This project investigated CitiBike rider and membership usage data, seeking to determine whether CitiBike sells more 24-Hour passes over the weekend or weekdays during quarter 2, April to June, of 2016. The statistical test used in this investigation was the t-test, which yielded a t-test statistic of 5.5 and p-value of 6.4 x 10-6. Accordingly, the null hypothesis was rejected and the alternative hypothesis was accepted: concluding that more 24-Hour passes were indeed purchased over the weekend, Saturday - Sunday, than during weekdays in April to June 2016.
This analysis can be seen on Github: https://github.com/jvani/PUI2016_jmv423/blob/master/HW6_jmv423/Assignment2_jmv423.ipynb
For this study, we obtained the appropriate CitiBike Rider and Membership Usage data from the CitiBike System Data portal. The data file contained information about how many membership passes were purchased on each day between April - June 2016, type of pass purchased, and the number of trips completed. For the sake of studying whether more 24-Hour Passes were purchased over the weekend or during the weekdays, the data set contained all of the pertinent information.

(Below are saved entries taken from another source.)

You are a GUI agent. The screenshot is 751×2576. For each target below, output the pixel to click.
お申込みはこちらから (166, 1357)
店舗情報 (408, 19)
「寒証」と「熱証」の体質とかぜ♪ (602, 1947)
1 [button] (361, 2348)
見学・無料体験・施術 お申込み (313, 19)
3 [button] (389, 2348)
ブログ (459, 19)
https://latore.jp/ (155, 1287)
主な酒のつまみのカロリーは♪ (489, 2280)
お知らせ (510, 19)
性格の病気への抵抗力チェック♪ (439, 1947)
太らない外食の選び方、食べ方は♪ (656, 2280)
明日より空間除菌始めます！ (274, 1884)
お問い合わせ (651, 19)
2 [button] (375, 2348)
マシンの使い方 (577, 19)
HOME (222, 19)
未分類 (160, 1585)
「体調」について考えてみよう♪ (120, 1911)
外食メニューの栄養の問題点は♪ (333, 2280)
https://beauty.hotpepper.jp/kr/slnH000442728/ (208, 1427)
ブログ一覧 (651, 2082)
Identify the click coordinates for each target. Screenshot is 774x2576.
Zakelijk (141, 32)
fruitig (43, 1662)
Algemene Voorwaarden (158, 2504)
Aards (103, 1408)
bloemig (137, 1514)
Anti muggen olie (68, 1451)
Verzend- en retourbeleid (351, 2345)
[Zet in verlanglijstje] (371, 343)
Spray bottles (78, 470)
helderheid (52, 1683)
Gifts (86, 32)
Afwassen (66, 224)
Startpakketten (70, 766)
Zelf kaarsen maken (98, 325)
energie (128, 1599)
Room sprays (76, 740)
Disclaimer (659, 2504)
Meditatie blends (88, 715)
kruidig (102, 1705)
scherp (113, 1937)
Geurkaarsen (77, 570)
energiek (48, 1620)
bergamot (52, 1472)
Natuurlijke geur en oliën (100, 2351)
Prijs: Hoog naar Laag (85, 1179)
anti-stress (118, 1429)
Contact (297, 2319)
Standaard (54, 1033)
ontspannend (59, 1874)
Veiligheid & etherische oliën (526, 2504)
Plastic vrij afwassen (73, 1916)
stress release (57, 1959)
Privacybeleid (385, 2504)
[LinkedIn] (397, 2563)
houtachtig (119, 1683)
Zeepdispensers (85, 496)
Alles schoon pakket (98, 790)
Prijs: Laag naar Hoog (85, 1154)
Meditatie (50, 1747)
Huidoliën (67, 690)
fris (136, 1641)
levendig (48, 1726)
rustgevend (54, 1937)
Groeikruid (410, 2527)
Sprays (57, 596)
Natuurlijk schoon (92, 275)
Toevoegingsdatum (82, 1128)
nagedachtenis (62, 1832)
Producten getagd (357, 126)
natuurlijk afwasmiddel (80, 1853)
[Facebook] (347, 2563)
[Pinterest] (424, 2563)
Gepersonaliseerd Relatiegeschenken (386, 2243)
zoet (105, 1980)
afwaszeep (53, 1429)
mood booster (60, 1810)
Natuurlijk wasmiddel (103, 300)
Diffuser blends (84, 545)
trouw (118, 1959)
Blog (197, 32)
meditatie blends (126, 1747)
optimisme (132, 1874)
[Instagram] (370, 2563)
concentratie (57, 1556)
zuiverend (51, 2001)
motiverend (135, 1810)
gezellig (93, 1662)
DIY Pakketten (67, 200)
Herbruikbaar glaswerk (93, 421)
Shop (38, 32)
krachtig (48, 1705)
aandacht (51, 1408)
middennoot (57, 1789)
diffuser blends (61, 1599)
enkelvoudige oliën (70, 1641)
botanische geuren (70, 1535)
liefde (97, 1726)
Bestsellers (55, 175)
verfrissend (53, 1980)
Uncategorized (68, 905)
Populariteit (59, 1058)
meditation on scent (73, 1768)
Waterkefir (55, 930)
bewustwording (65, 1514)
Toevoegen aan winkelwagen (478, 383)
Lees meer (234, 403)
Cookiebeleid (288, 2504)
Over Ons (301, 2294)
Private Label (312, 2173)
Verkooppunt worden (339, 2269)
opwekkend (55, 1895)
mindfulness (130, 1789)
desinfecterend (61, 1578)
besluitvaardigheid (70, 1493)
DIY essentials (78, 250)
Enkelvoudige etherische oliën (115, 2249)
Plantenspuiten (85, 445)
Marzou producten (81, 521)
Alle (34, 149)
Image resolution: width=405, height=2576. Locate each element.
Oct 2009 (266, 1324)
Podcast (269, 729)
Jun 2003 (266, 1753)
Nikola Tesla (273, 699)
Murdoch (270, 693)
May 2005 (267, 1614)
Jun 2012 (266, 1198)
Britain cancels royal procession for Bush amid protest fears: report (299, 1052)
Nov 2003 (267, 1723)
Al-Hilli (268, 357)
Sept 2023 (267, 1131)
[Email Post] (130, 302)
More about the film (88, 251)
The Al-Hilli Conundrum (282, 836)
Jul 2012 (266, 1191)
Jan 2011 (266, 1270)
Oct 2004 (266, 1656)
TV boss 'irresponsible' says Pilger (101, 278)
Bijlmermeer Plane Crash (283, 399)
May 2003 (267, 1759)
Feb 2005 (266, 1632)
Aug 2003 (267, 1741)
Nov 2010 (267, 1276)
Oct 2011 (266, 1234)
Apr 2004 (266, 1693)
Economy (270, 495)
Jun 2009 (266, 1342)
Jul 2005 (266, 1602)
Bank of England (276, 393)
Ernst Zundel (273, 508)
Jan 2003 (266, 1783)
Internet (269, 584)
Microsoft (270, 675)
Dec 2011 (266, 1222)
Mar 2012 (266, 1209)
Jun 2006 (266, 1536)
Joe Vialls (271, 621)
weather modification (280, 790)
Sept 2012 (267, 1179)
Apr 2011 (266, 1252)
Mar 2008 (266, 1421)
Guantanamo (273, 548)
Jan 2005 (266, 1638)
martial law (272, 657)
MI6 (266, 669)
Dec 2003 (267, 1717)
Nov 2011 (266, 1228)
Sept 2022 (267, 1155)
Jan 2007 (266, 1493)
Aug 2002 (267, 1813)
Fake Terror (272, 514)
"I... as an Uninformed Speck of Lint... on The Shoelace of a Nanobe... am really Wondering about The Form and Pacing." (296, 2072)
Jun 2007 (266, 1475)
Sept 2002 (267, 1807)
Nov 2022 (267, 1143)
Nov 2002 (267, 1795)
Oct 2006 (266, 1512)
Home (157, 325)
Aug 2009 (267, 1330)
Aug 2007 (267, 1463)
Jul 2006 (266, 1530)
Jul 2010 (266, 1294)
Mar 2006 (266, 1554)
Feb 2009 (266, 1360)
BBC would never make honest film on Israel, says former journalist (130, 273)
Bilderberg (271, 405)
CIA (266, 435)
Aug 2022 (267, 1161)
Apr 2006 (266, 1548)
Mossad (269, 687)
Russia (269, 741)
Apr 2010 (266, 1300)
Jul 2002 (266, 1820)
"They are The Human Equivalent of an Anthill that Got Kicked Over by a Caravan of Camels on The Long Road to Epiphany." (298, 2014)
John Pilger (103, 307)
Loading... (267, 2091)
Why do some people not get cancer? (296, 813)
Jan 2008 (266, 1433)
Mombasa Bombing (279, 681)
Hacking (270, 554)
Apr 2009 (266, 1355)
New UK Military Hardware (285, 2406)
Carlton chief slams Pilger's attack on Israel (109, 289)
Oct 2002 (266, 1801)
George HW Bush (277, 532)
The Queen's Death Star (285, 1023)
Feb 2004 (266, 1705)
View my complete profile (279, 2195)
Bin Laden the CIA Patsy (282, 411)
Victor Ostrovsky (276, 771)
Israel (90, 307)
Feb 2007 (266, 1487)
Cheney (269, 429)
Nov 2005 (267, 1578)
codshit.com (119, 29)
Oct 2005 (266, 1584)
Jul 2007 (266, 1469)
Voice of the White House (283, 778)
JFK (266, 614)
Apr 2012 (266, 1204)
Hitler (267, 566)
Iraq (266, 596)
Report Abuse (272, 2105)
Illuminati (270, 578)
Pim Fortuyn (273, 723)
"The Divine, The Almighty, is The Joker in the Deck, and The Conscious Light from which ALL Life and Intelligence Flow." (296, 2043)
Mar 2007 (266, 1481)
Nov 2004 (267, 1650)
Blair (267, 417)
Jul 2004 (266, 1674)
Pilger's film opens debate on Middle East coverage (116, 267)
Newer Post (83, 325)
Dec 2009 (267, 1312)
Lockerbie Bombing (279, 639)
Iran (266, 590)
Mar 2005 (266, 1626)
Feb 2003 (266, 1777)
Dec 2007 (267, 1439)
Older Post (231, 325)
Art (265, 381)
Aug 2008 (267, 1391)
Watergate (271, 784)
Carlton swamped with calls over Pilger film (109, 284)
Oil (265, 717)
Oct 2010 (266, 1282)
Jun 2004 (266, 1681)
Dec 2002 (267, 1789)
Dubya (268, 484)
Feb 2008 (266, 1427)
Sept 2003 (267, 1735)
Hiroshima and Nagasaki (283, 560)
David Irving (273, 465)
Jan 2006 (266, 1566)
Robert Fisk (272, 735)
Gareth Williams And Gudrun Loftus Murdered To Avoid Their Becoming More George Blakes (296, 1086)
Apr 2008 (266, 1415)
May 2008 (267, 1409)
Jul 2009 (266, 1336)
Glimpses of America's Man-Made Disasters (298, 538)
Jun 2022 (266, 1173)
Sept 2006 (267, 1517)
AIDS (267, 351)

To make the data useful, the date format was converted to 'datetime'. After doing so, an additional column was added with the day of the week in a string format, see below:
df['Date'] = pd.to_datetime(df['Date'])
df['days'] = df[['Date']].apply(lambda x: dt.datetime.strftime(x['Date'], '%A'), axis=1)
Figure 1 illustrates the mean of the number of 24-Hour passes purchased grouped by day of the week. The dataframe was subsequently queried into weekend and weekday sub-populations.